═══ Çıkarılan metin
Türkiye’de öyle bir atmosfer yaratıldı ki, cinsiyetçi, ırkçı söylemler, kişiler sokaklarda kol geziyor. Kadınlara yaşam alanları daraltılıyor. Kadın düşmanlığının artmasını nereye bağlıyorsunuz?

 

İktidarın zaten kadınlarla bir problemi olduğunu biliyoruz biz. Onları sürekli bir annelik pozisyonuna hapseden aile içerisinde o kadın için cehenneme dönse bile orada kalması gerektiğini dikte eden bir iktidar karşısındayız. Orada kadınları, kocalarını şehadete uğurlayan, arka planda kalan insanlar olmasını istiyor. O zamanlar bir takım örgütler de daha muhafazakar, daha İslami örgütler de akşamleyin olan eylemlerde kadınların olmaması gerektiğini açıkladılar zaten. Dolayısıyla kadın orada bir tehdit haline dönüşüyor. Bunun bir şeyinin de kadınların savaş koşullarının, çatışmaları daha çok sorgulayan taraf olmasından da korkulduğu için böyle olduğunu düşünüyorum. O sokaktaki çatışma halini, yükselen erkek sesini kırabileceği korkusuyla iktidar, bunları o meydanda istemiyor zaten. İnsanların kılık kıyafetlerinden bile darbecilik çıkarılabildiği, bu yüzden tacize, şiddete maruz kaldığı bir dönem yaşıyoruz.

 

Özellikle darbeden sonraki gün bütün gazetelerde bir fotoğraf çok dikkat çekiciydi. Kara çarşaflı bir kadın kamyon sürüyor. Kamyonun üzerinde de erkekler. Buna da “kadın devrimi” denildi. Demokrasi söyleminin ve kadın devriminin bu kadar çarpıtılması ne anlama geliyor?
══════
▸ **Yapılacak iş**: Çıkarılan metne göre, darbeden sonraki gün gazetelerde çıkan fotoğrafta kamyonu kim sürüyor?
═══ Kayıt alıntıları
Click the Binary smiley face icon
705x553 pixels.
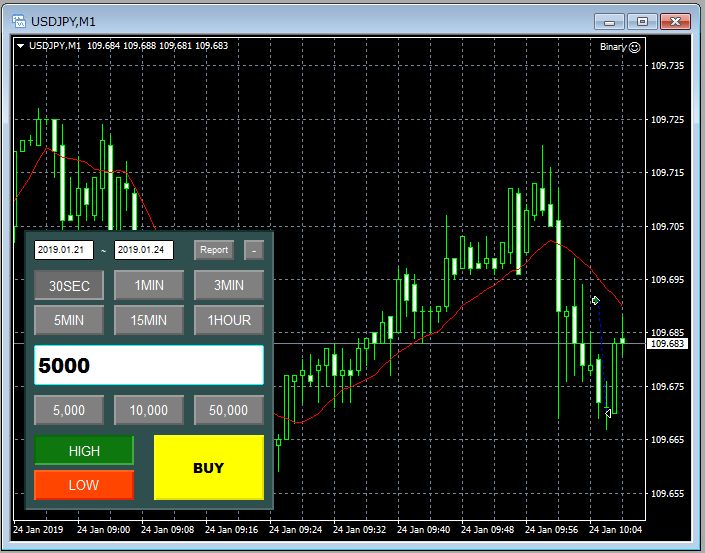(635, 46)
══════
═══ Kayıt alıntıları
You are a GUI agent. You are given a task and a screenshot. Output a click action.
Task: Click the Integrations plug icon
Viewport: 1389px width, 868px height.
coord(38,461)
══════
▸ **Görevin cevabı**: Kara çarşaflı bir kadın.